§ **Exercise instructions**:
In the listing below, how many lines hold the string "button"? Reply with the number and nothing else.

[Start of Attachment]

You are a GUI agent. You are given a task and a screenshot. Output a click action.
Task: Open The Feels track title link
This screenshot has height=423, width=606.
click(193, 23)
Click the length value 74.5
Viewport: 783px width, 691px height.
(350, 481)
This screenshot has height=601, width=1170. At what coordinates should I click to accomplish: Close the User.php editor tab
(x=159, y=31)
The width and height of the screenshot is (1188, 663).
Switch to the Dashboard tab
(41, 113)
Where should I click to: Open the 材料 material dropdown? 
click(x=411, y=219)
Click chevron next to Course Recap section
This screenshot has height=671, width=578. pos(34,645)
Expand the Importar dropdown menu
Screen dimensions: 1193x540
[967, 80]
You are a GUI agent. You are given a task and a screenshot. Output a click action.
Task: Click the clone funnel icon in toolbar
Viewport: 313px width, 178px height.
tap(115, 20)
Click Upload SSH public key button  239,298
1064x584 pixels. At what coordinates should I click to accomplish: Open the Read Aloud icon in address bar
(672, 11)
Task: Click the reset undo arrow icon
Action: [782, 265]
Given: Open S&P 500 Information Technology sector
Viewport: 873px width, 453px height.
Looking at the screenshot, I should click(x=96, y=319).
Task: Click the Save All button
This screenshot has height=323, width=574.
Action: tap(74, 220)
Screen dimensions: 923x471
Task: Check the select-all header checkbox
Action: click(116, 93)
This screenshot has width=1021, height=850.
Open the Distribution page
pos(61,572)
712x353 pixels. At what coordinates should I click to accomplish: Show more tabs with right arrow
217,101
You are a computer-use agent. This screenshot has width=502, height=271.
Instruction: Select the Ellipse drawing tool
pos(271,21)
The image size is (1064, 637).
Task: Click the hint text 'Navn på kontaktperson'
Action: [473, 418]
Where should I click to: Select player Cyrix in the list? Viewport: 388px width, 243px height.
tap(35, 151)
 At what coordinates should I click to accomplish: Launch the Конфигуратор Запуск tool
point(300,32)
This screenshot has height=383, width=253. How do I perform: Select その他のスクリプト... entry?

[End of Attachment]

§ **Exercise output**:
2